What is needed:
Report, as a number alone, how many lines below contain the string "Given".

Records shown:
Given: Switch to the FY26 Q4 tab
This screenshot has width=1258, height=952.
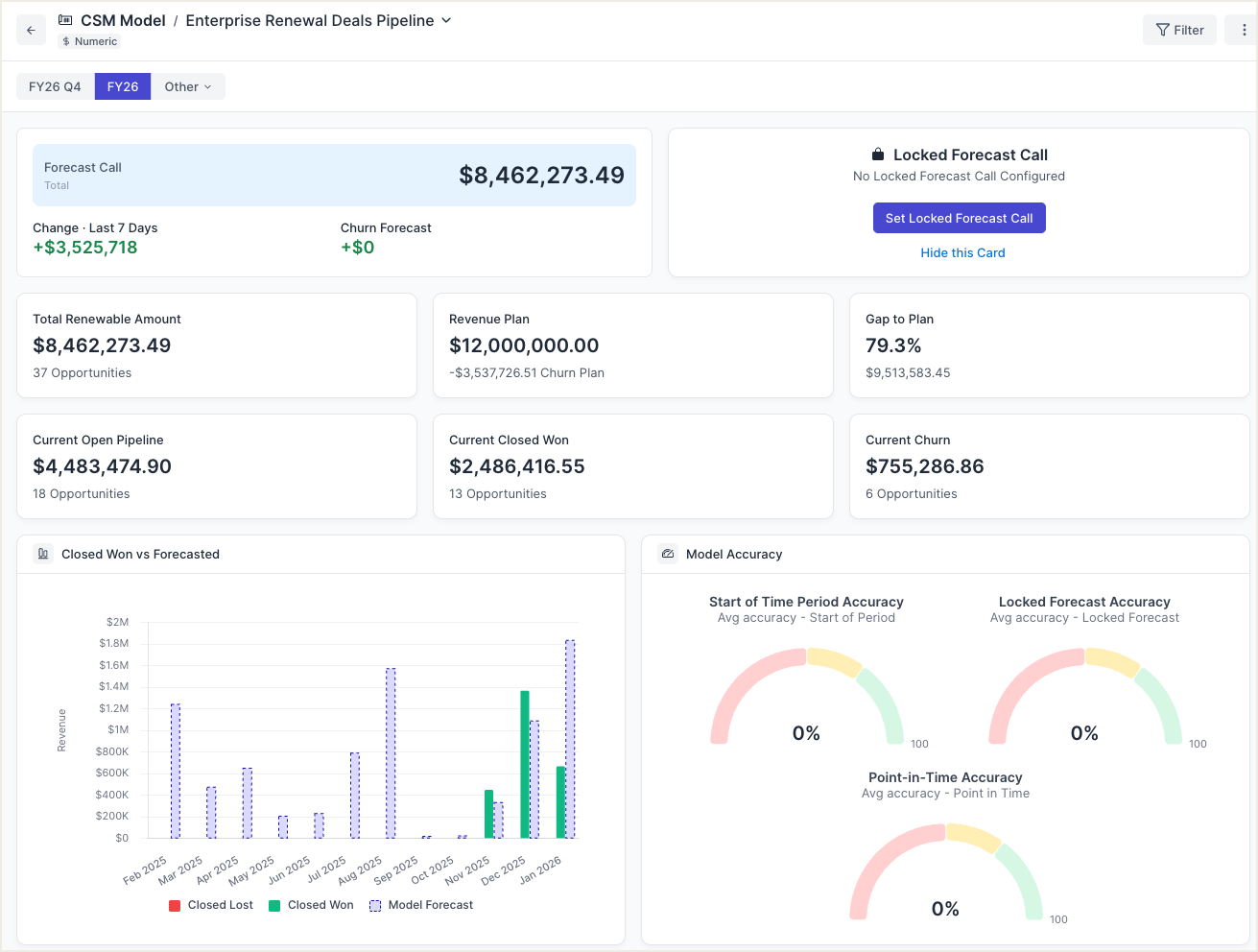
--
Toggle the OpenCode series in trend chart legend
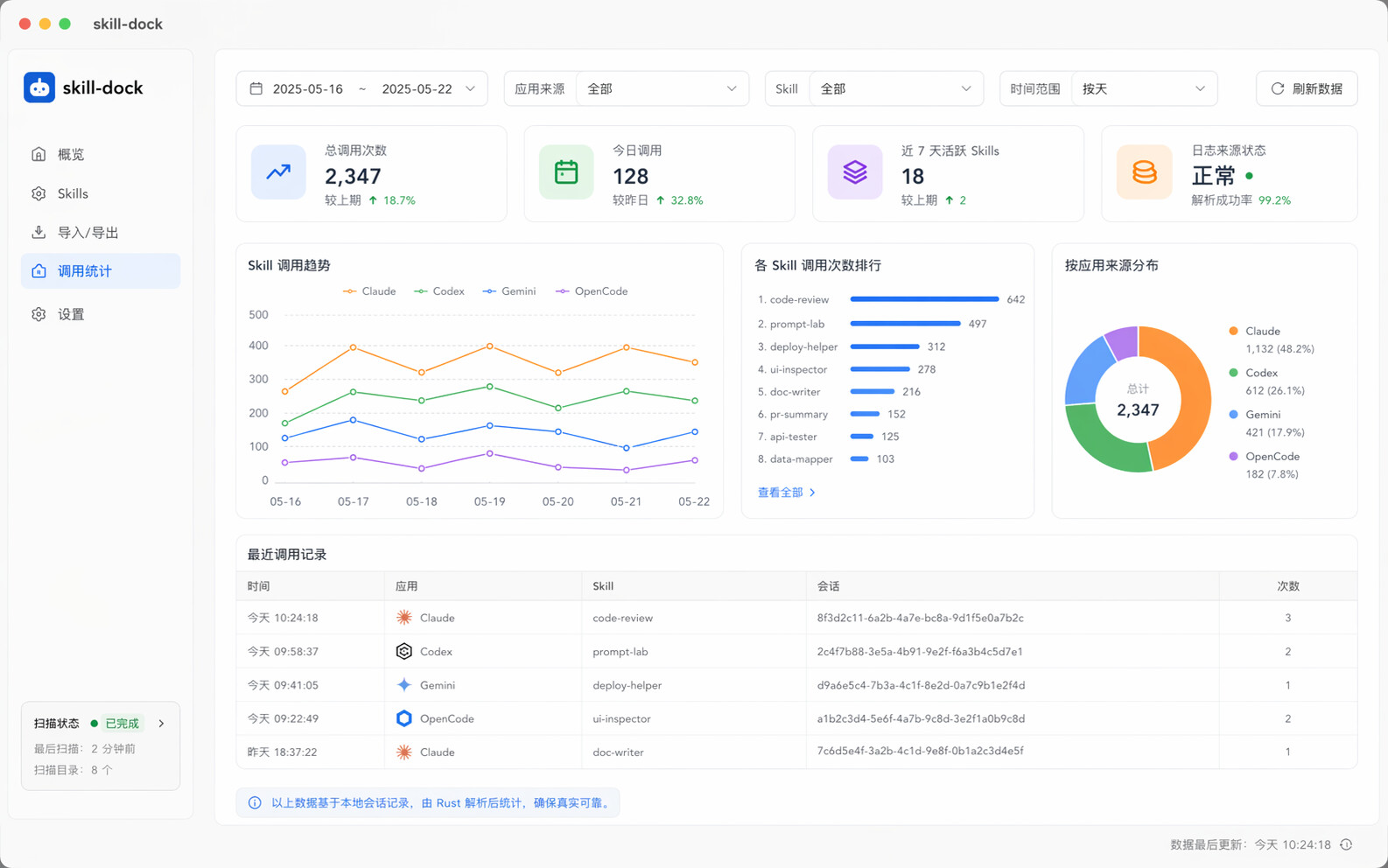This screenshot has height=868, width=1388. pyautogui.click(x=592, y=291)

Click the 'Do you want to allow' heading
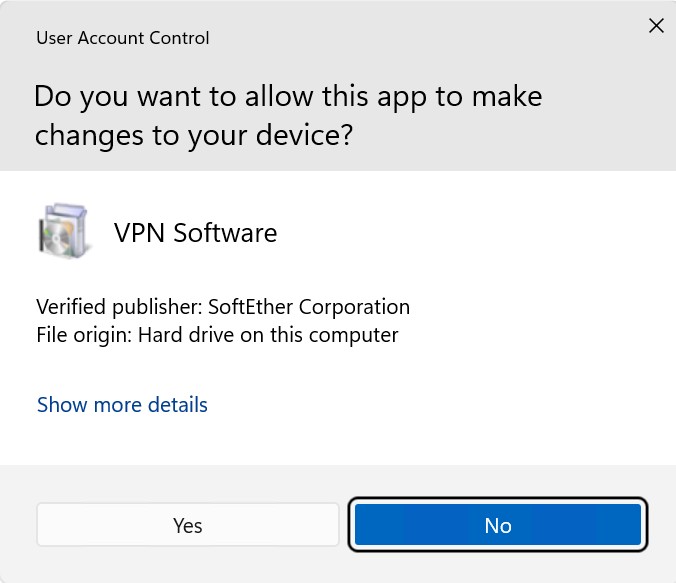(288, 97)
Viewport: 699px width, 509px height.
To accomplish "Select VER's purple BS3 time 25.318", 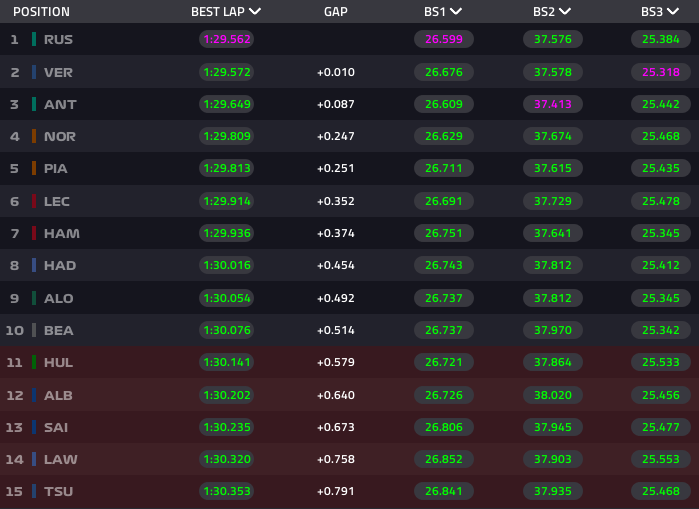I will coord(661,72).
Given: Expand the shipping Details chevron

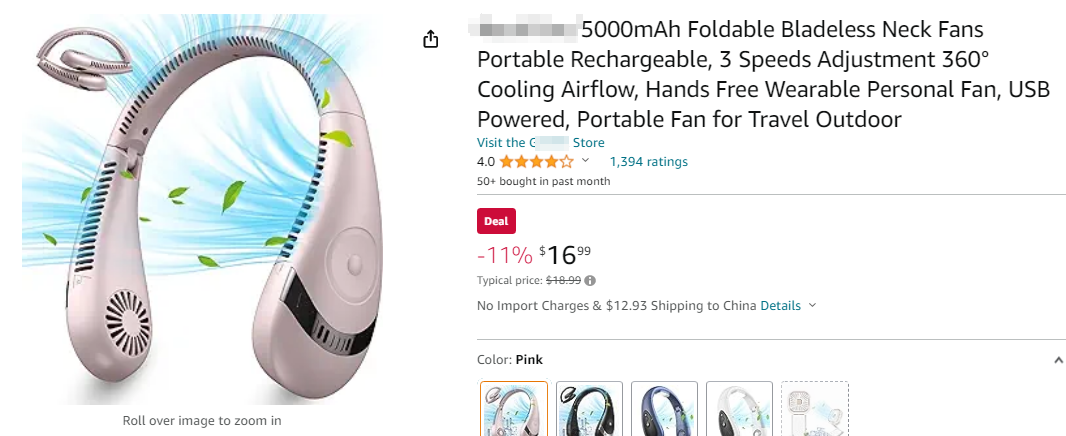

Result of this exercise:
2